To this end, let us consider the gradients of both (where accuracy refers to its negative smooth approximation -p_{\theta}(y|x)): \begin{aligned} \text{Accuracy: } & \quad -\nabla_{\theta} p_{\theta}(y|x) \\ \text{Cross-Entropy: } & \quad -\frac{1}{p_{\theta}(y|x)}\nabla_{\theta} p_{\theta}(y|x) \end{aligned} The difference between the two is just the factor \frac{1}{p_{\theta}(y|x)}. How can we change \frac{1}{p_{\theta}(y|x)} to 1? The solution in the original paper is: \frac{1}{\gamma + (1 - \gamma)p_{\theta}(y|x)} Of course, this construction is not unique. The method chosen by the original paper preserves the gradient characteristics of cross-entropy as much as possible, thereby retaining the fast convergence property of cross-entropy. Based on this construction, we want the gradient of the new loss function to be: -\frac{\nabla_{\theta}p_{\theta}(y|x)}{\gamma + (1 - \gamma)p_{\theta}(y|x)} = \nabla_{\theta}\left(-\frac{\log \big[\gamma + (1 - \gamma)p_{\theta}(y|x)\big]}{1-\gamma}\right) \label{eq:gamma-ce-g} This identifies the loss function in Equation [eq:gamma-ce]. In this process, we first designed the new gradient and then found the corresponding loss function by integrating to find the primitive function.

Further Discussion

Why design the loss function from the perspective of the gradient? There are roughly two reasons.

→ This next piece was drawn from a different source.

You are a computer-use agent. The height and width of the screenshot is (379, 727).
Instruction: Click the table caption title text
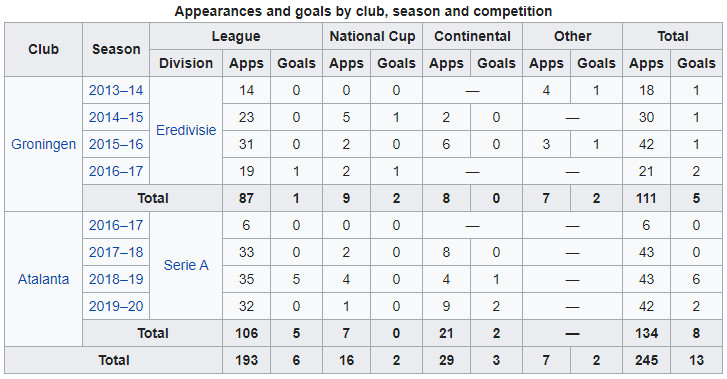point(363,11)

First, many loss functions simplify significantly after taking the gradient. Therefore, designing in the gradient space often provides more inspiration and freedom. For example, in this case, designing the transition function \frac{1}{\gamma + (1 - \gamma)p_{\theta}(y|x)} between \frac{1}{p_{\theta}(y|x)} and 1 in the gradient space is not too complex. However, directly designing a transition function between p_{\theta}(y|x) and \log p_{\theta}(y|x) in the loss function space, such as \frac{\log [\gamma + (1 - \gamma)p_{\theta}(y|x)]}{1-\gamma}, would be much more complicated.

Second, the optimizers currently in use are all gradient-based, so in many cases, we only need to design the gradient; it is not even necessary to find the primitive function. The original result of the paper actually only provided the gradient: -\max\left(b, \frac{p_{\theta}(y|x)}{\gamma + (1 - \gamma)p_{\theta}(y|x)}\right)\nabla_{\theta}\log p_{\theta}(y|x) When b=0, it is equivalent to Equation [eq:gamma-ce]. That is to say, the original paper also added a threshold when designing the gradient, at which point it becomes difficult to write a simple primitive function. However, implementing the above is not difficult; one only needs to consider the loss function: -\max\left(b, \frac{p_{\theta}(y|x)}{\gamma + (1 - \gamma)p_{\theta}(y|x)}\right)_{\text{stop\_grad}}\log p_{\theta}(y|x) Here, \text{stop\_grad} means directly cutting off the gradient of this part of the result, which corresponds to the tf.stop_gradient operator in TensorFlow.

Summary

This article introduced a simple scheme to mitigate the overconfidence of cross-entropy.